How to Diversify Stocks for a Trust - dummies

How to Diversify Stocks for a Trust

Investing in the stock market is a popular way to produce income from trust principal for the trust’s income beneficiaries. Stocks, sometimes referred to as equities, are ownership interests in corporations. As a partial owner in a corporation, the trust is entitled to a share in the corporate profits, which are paid as dividends.

In order to diversify the trust’s stocks, the trust needs to invest in a broad range of companies, covering all the major areas of the stock market. And, in this increasingly international age, you don’t want to focus only on U.S. companies.

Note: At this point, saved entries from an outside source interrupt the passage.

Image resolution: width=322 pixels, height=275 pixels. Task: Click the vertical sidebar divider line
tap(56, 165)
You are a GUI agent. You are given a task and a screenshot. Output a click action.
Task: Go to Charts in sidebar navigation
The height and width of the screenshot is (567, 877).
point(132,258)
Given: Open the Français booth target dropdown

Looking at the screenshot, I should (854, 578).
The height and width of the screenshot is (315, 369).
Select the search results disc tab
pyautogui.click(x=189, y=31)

Some experts say that an adequately diverse portfolio should contain stocks in no fewer than 75 corporations. Others raise that number to 140 or more. If you’re investing a relatively small amount of money, you can circumvent the necessity of buying tiny amounts of stocks in so many companies by investing instead in one or more broad-based mutual funds. Just be sure to read the prospectuses before you invest.

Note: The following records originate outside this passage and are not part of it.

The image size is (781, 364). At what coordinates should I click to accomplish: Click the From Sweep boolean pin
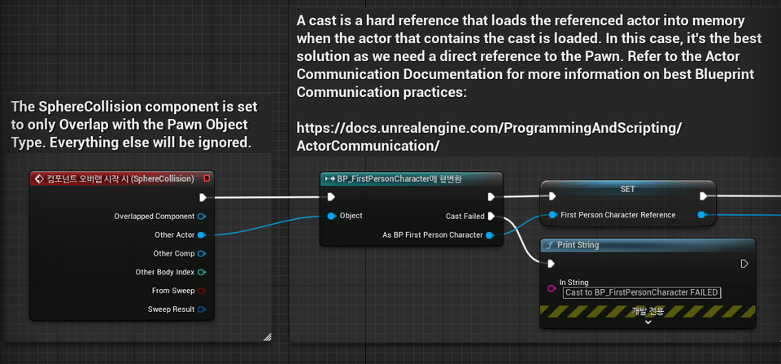(202, 291)
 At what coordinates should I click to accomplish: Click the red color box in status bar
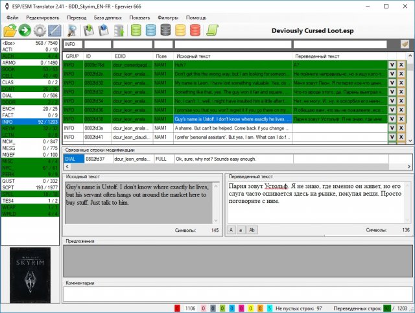coord(178,308)
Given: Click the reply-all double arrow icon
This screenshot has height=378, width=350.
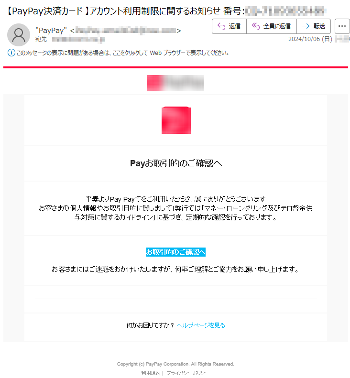Looking at the screenshot, I should point(256,26).
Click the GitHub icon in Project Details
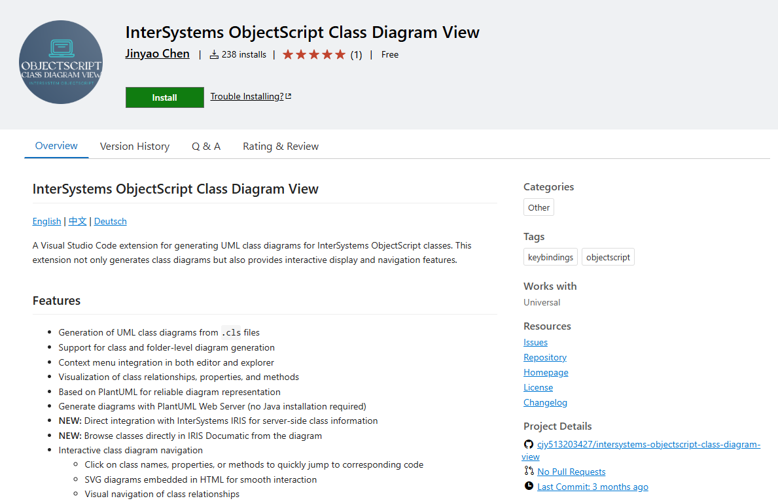 (x=529, y=445)
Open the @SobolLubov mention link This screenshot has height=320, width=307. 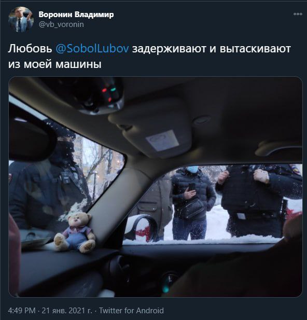(92, 49)
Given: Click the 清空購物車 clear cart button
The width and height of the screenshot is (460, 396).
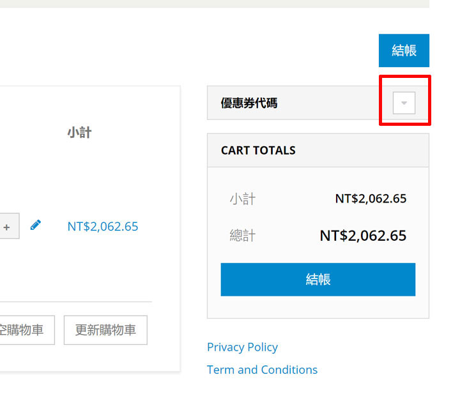Looking at the screenshot, I should click(x=24, y=330).
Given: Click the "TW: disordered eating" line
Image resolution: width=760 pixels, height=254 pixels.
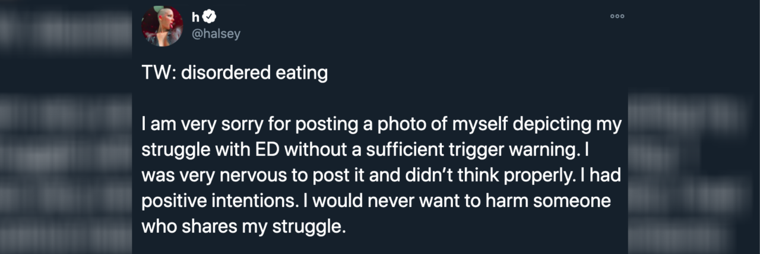Looking at the screenshot, I should 235,74.
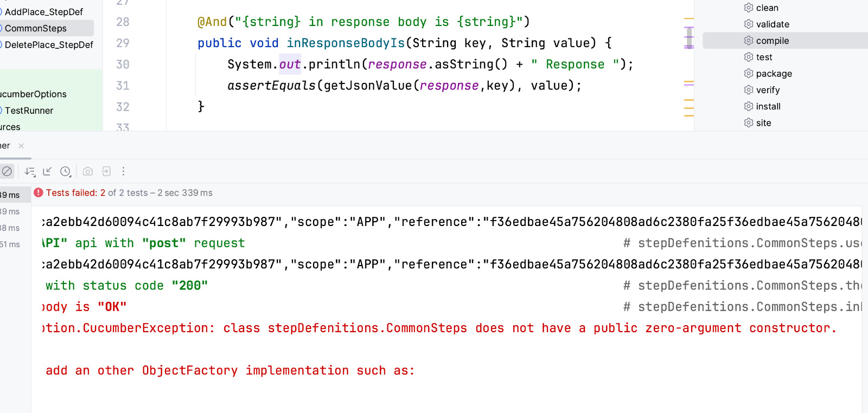This screenshot has height=413, width=868.
Task: Select TestRunner class in project tree
Action: [29, 111]
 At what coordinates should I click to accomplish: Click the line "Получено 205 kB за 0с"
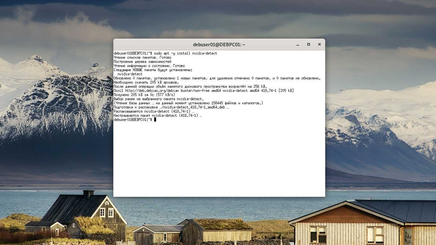144,95
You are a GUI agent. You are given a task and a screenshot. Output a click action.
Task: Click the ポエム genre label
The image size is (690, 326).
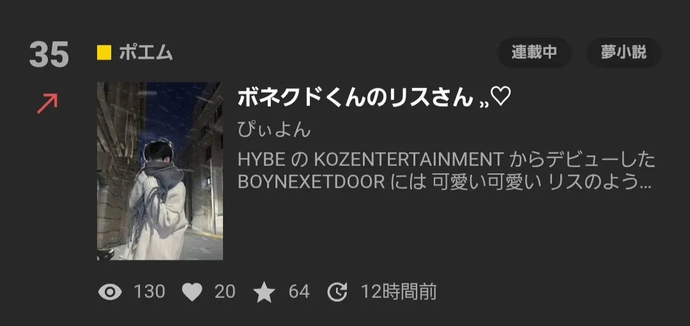[146, 53]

You don’t necessarily need to buy stock in corporations that pay regular dividends. Some fine corporations never pay any dividend. As trustee, you’re safe investing in a non-dividend paying corporation, provided you can see the potential for growth in that company.

As a corporation’s value grows, the trust is entitled to a share of that growth. As long as the trust continues to own shares, the corporation’s increased value translates to an increased market value for the shares you own. When you sell those shares, the money you receive for them should exceed what you paid for them, giving you a capital gain.